My own bias is to use fewer boxes, with more than one user/box, and
perhaps more than one CPU/box.

In the long term that is a rather good solution. That makes the desktop
boxes last longer as the users are able to log in to a strong server on
the network when they need more CPU power. With the CPU power on the desk
you would have to update more machines more often.

My perhaps uninformed view is that 1 user/box is a bad idea because: (1)
Administrative overhead is higher. Perhaps doesn't scale on a 1:1 basis
with number of boxes, but does scale up with number of boxes.
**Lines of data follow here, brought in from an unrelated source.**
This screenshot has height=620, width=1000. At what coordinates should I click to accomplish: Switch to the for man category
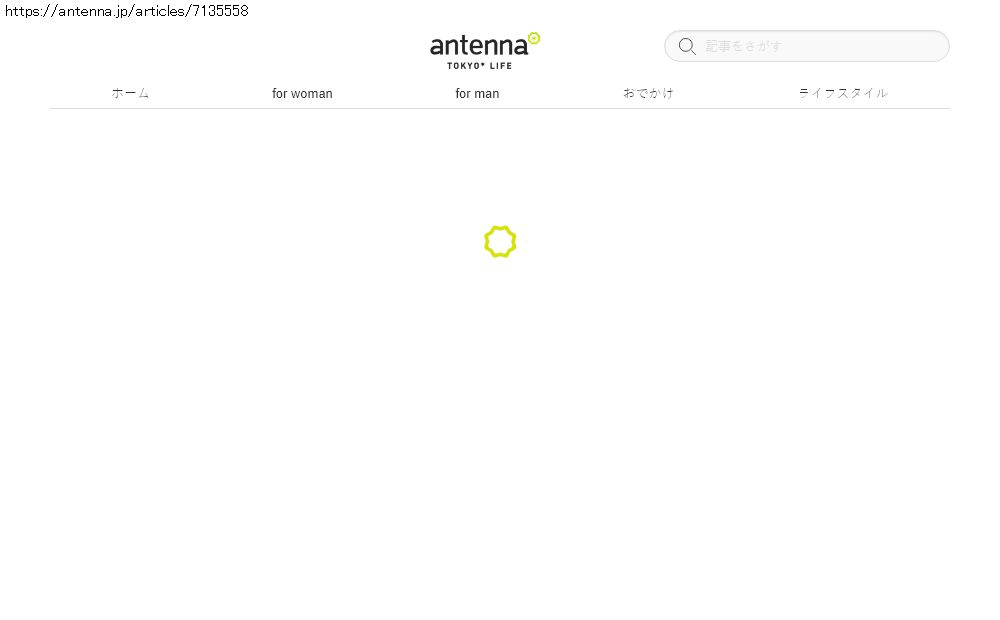coord(477,94)
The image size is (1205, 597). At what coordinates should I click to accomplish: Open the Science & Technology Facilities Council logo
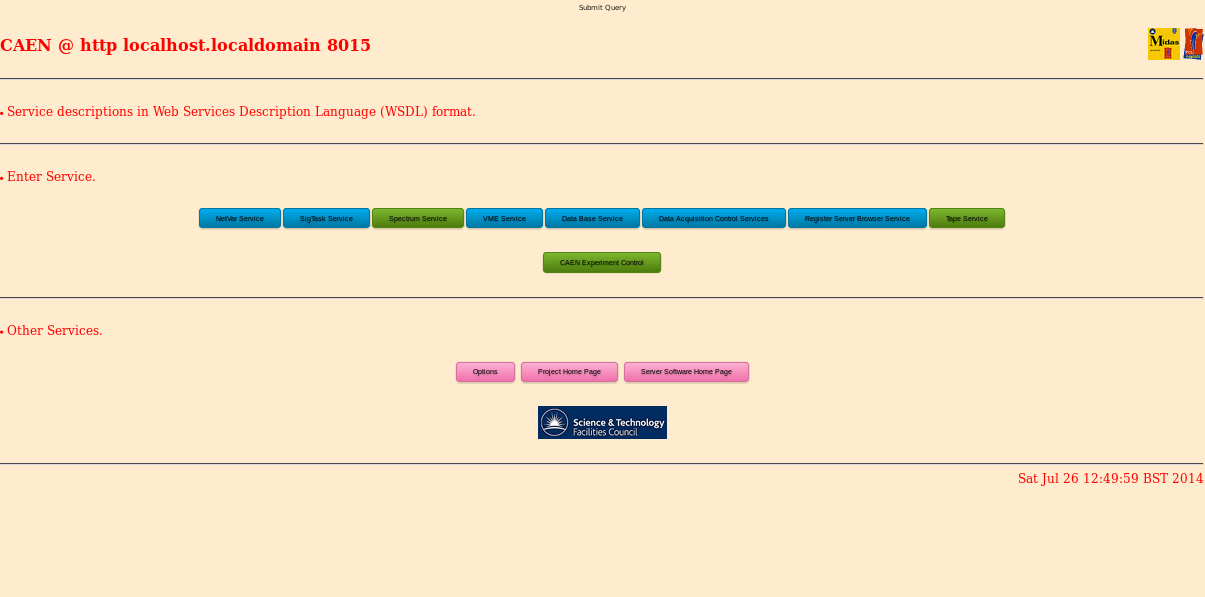click(x=602, y=423)
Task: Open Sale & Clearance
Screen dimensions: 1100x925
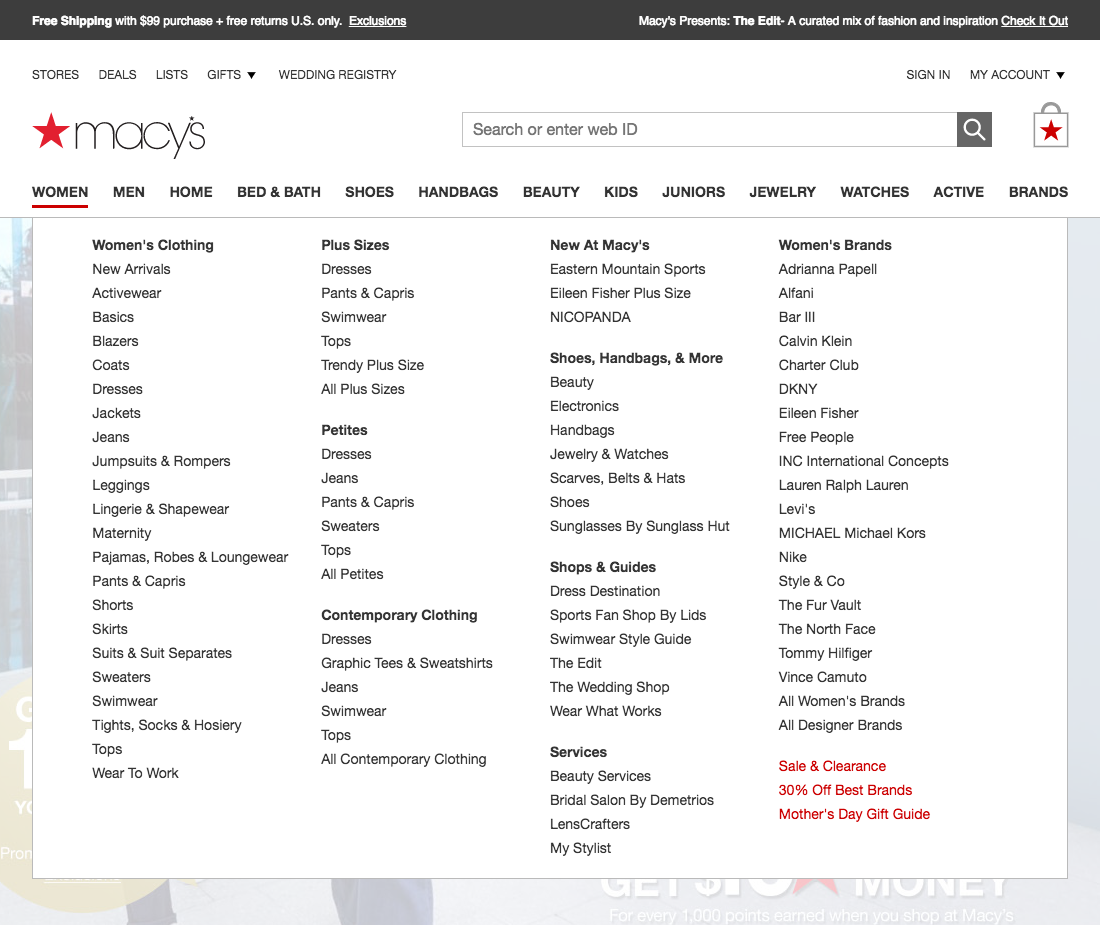Action: [x=832, y=766]
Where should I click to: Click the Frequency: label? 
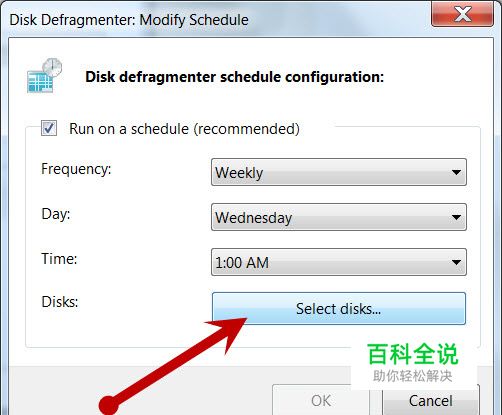click(76, 169)
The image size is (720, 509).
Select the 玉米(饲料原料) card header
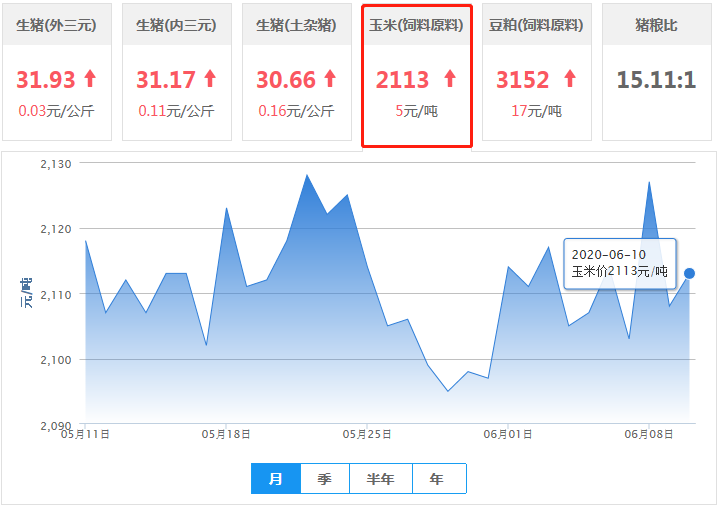(x=417, y=25)
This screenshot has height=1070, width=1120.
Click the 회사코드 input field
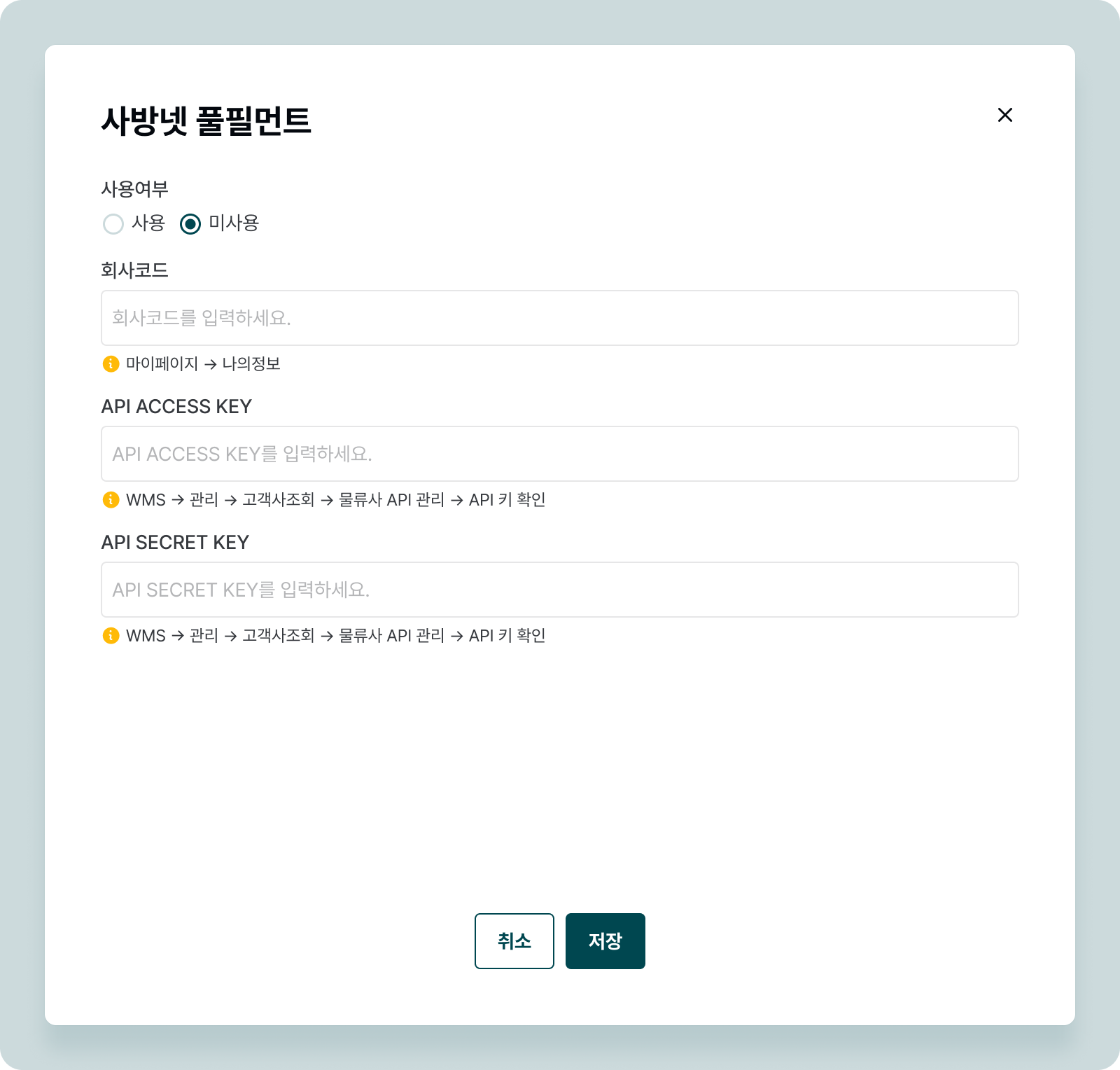pos(559,318)
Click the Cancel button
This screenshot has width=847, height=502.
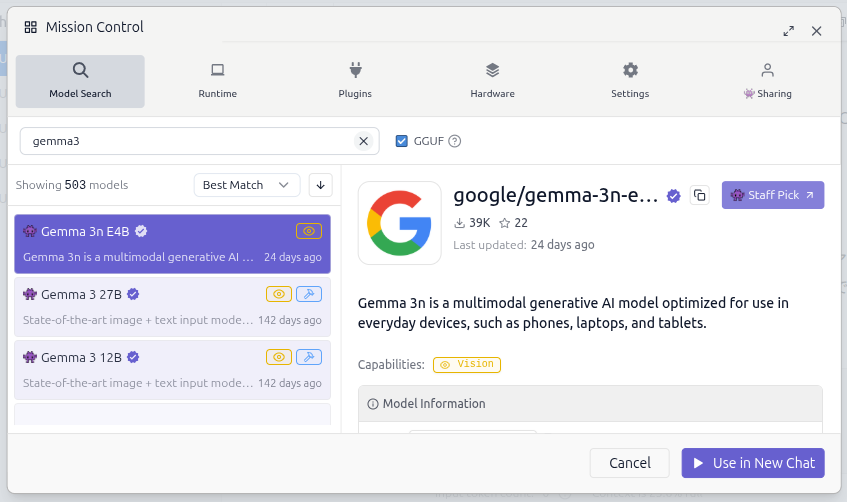pos(629,463)
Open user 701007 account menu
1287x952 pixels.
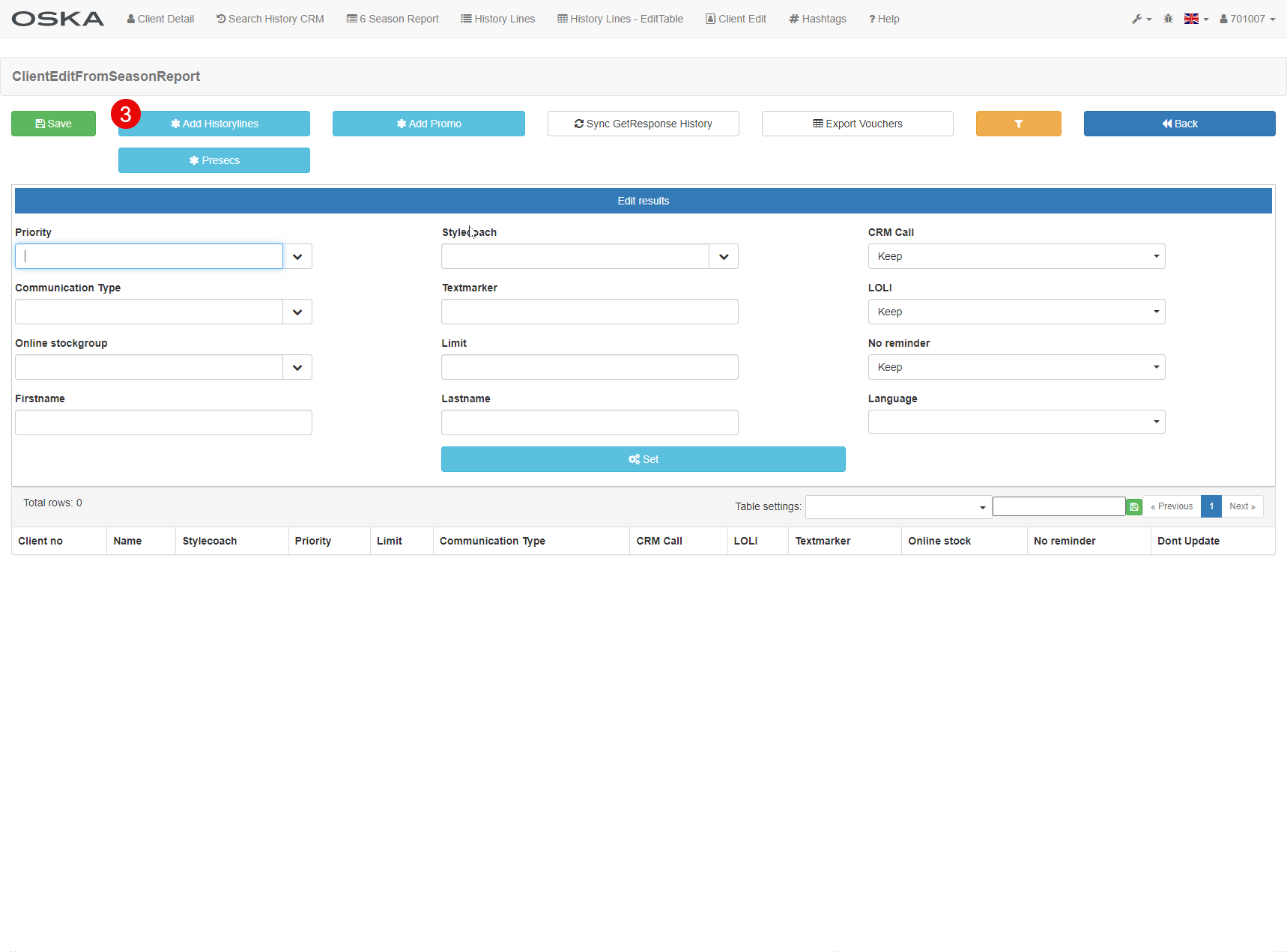point(1247,19)
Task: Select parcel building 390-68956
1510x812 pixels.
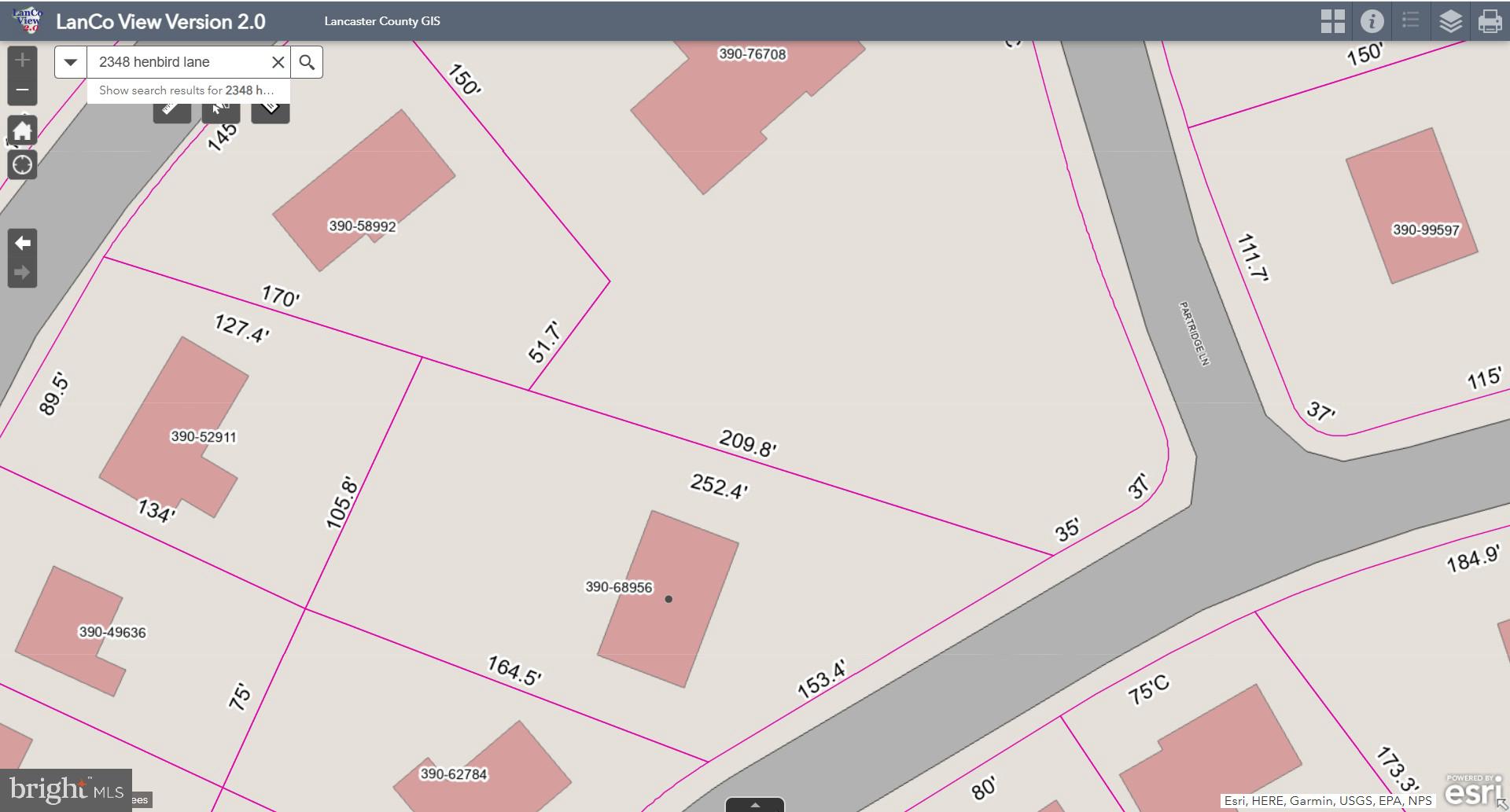Action: [x=668, y=621]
My own experiences from administring about 40 Linux boxes out of which
about 10 are network servers and about 30 are desktop boxes is that with a
standard installation that has mechanisms for updating itself the work is
far from 1:1 per box. It would not be much more work with 50 or 100 boxes
and it would not be much less work with 20 boxes. However, I would say
that the work scales with the number of users. Different users have
different needs when it comes to applictions and what kind of hardware
they want to be able to connect to their computers. But yes, the works
scale some with the number of boxes. More boxes means that you have to
replace broken hardware more often.

Thoughts?

If I were you I would start by buing a Linux server for CPU intensive
tasks to put on the network. You might want to start with a rather low-end
server just for a first test. Something like a dual CPU Xeon or Opteron
with 4 GB or RAM. Such a machine might cost something like 2000-3000 euro.
Compared to the Sun you have today this is a low-budget system. As this is
a machine that many users might depend on you should consider ECC memory,
redundant hot-swap power supplies and raid for system disk. I suppose that
you already have an UPS.

Once that machine is up an running on the network and the users know about
it you should start observing if and how it is used and if there are any
bottlenecks. With knowledge about usage and bottlenecks you will know what
to buy next time. Maybe more RAM for the machine? Maybe a machine with
more CPUs? Maybe another Sun? If you need more than 4 GB of RAM you should
run a 64 bit Linux distribution.

Today you say that some users have old Sun machines on the desktop and
some users need old PCs for office tasks. Instead of having to run office
tasks on an old PC you might want to consider ways to also put that
functionality on the network. There are different ways to do that. One way
is to put a Windows server on the network where users log in with a
terminal client. Another way is to switch to office applications that
works on your network servers. Yet another way is to use qemu or vmware to
run an emulated PC on a network server. With qemu it is easy to have a
number of reference Windows installations avaiable for the users.

You also did ask for a way to limit the RAM usage. A good start might be
to run "ulimit -a" at the bash shell prompt.